Select Page

Compiler 12/21: The First Week of the UrbanCCD

By Rob Mitchum // December 21, 2012

Last week, we announced the newest CI research center, the Urban Center for Computation and Data (UrbanCCD). Led by CI senior fellow Charlie Catlett, the center will bring the latest computational methods to bear on the question of how to intelligently design and manage large and rapidly growing cities around the world. With more cities, including our home of Chicago, releasing open datasets, the UrbanCCD hopes to bring advanced analytics to these new data sources and use them to construct complex models that can simulate the effects of new policies and interventions upon a city’s residents, services and environment.

Since the announcement, news outlets including Crain’s Chicago BusinessRedEye and Patch have written articles about UrbanCCD and its mission. The center was also highlighted by UrbanCCD collaborators at the School of the Art Institute of Chicago and Argonne National Laboratory, and endorsed by US Rep. Daniel Lipinski.

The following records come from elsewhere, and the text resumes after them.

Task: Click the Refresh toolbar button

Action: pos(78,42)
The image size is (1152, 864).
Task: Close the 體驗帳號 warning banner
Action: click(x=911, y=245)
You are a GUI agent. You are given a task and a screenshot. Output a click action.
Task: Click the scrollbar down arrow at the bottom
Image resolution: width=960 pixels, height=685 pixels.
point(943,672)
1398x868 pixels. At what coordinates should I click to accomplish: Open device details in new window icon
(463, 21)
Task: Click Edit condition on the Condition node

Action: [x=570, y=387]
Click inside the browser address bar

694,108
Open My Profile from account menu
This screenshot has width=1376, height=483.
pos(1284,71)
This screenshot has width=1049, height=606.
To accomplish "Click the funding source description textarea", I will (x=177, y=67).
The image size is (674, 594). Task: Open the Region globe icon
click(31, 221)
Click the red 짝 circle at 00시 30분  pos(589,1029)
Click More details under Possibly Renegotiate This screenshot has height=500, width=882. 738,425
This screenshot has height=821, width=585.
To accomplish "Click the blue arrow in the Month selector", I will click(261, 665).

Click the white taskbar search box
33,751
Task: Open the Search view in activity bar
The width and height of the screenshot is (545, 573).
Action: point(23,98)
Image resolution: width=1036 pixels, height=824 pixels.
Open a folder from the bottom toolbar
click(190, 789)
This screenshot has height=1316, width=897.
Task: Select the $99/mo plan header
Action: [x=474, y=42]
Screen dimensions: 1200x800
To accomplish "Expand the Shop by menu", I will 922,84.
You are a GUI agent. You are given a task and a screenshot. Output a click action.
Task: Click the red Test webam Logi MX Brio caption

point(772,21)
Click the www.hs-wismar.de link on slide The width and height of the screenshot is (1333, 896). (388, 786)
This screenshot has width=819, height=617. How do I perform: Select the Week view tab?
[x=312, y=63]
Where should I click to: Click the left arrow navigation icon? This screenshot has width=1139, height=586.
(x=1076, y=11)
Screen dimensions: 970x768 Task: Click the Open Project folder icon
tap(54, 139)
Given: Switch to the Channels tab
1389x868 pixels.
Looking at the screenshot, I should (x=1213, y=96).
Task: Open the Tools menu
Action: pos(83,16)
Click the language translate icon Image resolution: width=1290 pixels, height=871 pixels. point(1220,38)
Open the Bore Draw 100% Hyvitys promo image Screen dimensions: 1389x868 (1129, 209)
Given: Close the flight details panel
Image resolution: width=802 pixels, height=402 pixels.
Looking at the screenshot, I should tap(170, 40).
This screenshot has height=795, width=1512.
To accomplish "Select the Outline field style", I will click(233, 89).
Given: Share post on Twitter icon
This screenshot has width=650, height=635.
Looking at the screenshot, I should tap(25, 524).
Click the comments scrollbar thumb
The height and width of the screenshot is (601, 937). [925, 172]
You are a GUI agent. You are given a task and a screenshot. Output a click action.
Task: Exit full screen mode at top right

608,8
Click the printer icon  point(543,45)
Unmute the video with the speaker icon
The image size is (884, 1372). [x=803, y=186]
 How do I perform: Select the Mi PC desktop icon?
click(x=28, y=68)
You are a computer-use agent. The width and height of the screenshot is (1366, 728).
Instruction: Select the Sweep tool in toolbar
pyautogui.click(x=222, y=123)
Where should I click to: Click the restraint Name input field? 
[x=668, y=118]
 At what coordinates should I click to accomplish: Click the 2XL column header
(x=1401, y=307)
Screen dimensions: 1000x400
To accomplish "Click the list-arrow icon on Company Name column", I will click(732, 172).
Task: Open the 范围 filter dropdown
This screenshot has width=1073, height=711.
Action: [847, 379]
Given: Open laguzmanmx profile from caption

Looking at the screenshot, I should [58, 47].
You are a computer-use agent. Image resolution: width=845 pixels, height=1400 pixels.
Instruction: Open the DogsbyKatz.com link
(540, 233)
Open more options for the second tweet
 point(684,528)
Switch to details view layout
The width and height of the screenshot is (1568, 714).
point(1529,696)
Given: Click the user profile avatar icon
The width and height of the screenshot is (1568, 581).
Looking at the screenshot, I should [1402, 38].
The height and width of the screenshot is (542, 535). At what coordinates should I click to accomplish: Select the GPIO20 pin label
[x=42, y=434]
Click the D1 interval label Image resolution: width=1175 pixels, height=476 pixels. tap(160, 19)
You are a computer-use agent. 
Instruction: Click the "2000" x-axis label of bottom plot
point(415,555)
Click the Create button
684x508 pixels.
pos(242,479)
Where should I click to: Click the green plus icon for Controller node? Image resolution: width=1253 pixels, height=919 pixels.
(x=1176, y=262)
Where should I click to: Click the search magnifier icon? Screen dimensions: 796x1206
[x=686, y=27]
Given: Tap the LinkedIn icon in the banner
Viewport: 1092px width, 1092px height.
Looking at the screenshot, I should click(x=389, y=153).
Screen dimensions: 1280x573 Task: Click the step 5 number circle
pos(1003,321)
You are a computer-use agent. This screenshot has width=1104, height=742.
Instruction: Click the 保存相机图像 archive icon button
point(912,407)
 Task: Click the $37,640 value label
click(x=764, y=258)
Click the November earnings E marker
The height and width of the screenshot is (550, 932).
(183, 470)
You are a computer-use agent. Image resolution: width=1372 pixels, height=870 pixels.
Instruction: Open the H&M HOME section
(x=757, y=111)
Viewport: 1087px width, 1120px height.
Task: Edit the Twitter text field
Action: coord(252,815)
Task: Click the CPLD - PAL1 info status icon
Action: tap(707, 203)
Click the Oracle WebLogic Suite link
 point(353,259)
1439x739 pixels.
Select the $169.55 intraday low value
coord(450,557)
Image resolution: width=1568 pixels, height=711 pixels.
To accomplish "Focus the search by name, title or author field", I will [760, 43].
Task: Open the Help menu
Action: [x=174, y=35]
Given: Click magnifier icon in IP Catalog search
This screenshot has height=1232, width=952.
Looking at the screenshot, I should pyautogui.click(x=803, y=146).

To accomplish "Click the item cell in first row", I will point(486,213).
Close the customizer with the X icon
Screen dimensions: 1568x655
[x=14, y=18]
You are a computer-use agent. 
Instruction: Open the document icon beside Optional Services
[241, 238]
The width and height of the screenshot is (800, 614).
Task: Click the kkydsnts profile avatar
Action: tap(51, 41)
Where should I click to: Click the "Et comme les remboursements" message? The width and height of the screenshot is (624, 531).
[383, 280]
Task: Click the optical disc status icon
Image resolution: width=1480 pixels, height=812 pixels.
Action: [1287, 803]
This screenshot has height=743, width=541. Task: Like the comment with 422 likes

For more examples of what cities are doing with open data releases and the applications built upon those data sets, see The Best Open Data Releases of 2012 as decided by Atlantic Cities or WBEZ’s breakdown of the potential for Chicago’s new open data policy.

 

OTHER NEWS IN COMPUTATIONAL SCIENCE

Argonne posted this great video featuring the work of CI fellows Salman Habib and Katrin Heitmann using supercomputers to understand the role of dark energy and dark matter in the universe. The project is simulating the universe from its formation to the modern day, a massive effort which will require the use of Mira, one of the world’s fastest supercomputers. The team’s research was named a finalist for the 2012 Gordon Bell Prize, an award recognizing outstanding achievement in high-performance computing.

If you want to relive or look back at the early days of computing, the Internet Archive has scans of Creative Computing magazine, which was published from October 1974 until December 1985. The advertisements alone are a humorous reminder of how far the field has come in the last forty years — one 1980 ad trumpets a large, boxy external hard drive that provides up to 591K bytes of data storage.

How do you write 800,000 books and put them up for sale on Amazon? This programmer wrote an algorithm that can create a new book on topics ranging from Webster’s Slovak – English Thesaurus Dictionary to The World Market for Rubber Sheath Contraceptives (Condoms): A 2007 Global Trade Perspective in 20 minutes, a patented system described by SingularityHub and ExtremeTech.

‘Tis the season for year-end lists, and HPCWire contributes to this December tradition with a list of 2012 hits and misses in the field of high-performance computing.

Sasha Issenberg and MIT Technology Review put together a lengthy, three-part examination of how the Obama campaign used data analytics to help win the 2012 election, and how big data methods can paradoxically make future politics more local.